THE UNWRITTEN ‘RULES’ OF SCHOOL LIFE Part- I

THOU SHALT NOT WAIT FOR THE RECESS BELL TO FINISH THY TIFFIN BOX.

The aroma of the delicious mumma made food in the tiffin box often got the better of our temptation controlling mechanism. Little by little, starting from the zero period itself, the matter from the lunch box started vanishing. And the result was by the time the recess bell rang, the lunch boxes were empty!! Some classmates were even quicker, galloping even the tiffins of their friends before the recess bell.

THOU SHALT NOT START MAKING NOTEBOOKS BEFORE THE TEACHER ASKS THY TO.

‘Busy’ all the year with Facebook, we students kept procrastinating work until we were shot in the ear with that dreaded sentence, “No sitting in the classroom tomorrow without the notebook”. And then began the race against time with a little silent regret in heart, ‘wish I had done it before’. But the irony was, that we, the students were so poor at learning lessons that we didn’t prepare the next notebook until we got the warning again.

THOU SHALT NOT KEEP OUR THROATS PARCHED FOR A MOMENT AFTER THE PERIOD ENDS. WATERTAPS THE WAY!!
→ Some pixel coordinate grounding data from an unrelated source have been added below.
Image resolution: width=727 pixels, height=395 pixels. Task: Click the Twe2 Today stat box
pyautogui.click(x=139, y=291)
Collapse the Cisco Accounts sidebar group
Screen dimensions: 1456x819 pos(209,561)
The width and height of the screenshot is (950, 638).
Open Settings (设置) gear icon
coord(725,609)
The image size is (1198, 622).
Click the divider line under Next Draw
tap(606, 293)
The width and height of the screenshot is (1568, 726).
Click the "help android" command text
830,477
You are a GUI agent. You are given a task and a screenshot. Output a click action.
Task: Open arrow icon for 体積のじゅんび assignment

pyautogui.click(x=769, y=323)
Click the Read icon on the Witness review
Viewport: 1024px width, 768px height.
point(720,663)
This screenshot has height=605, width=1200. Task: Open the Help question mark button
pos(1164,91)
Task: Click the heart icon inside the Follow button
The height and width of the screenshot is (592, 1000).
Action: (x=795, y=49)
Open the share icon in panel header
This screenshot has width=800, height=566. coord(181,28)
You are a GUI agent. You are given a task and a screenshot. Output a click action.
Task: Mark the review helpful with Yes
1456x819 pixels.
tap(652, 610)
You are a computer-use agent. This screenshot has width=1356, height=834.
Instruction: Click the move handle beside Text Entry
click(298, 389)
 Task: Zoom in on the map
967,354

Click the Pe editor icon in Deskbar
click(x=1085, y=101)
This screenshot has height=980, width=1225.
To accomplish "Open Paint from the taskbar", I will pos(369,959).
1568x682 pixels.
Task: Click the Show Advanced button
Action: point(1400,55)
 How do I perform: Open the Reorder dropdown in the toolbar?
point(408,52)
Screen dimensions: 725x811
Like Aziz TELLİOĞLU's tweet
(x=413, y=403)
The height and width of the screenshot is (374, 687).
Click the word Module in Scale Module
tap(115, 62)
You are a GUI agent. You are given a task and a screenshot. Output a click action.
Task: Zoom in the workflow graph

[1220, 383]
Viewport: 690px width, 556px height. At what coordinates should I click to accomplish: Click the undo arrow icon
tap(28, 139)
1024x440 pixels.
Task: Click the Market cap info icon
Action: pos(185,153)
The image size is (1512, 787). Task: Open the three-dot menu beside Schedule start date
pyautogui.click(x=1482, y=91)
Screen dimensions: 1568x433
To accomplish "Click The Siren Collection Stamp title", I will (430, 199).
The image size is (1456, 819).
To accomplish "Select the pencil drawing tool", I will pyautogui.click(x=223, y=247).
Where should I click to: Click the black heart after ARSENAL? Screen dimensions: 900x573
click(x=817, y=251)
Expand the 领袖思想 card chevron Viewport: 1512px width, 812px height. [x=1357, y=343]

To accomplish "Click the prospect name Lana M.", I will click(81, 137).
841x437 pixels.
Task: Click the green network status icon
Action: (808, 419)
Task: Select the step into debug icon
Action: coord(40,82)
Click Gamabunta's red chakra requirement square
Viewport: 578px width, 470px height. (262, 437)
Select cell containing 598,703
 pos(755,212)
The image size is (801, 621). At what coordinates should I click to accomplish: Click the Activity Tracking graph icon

The effect of long classes (even if they are all of 35 minutes) seemed to be more on the throats of us students than the brains. And that was the reason we found almost half the school in queue for the ‘divine’ water taps just the second the periods ended. Entering class 2 minutes late was the bonus that was accompanied with it.
 
THOU SHALT NOT RETURN LIBRARY BOOKS BEFORE A HEFTY FINE IS CHARGED AGAINST THY NAME.

Books from library were precious..werent they? And who knows it better than the students. So precious they were that we didn’t wish to part with them at times. And so they decayed in our cupboards, until one fine day, we stumbled across them and hurriedly looked for the submission date on the first page. And within a minute, that ‘precious thing’ turned into a hole in pocket. And then began a whole new saga of running around the library, persuading the librarian to ‘bargain’. “Mam pakka next time se time par return karege”  was our standard response to those stern looks by the librarian.

THOU SHALT NOT CALL THE TEACHER IF SHE HASN’T REACHED THE CLASS YET


We loved and respect our teachers a lot. And we loved them even more when they understood us so well that they gave us those precious 5-10 minutes by coming late to the class. But then there was always one villain in this rosy scenario, often the topper of the class, who couldn’t stand the look of relief on our faces and would threaten to spoil the party. But as always, the majority prevailed. And what happened to the minority?? Well we all know don’t we..wink wink!!!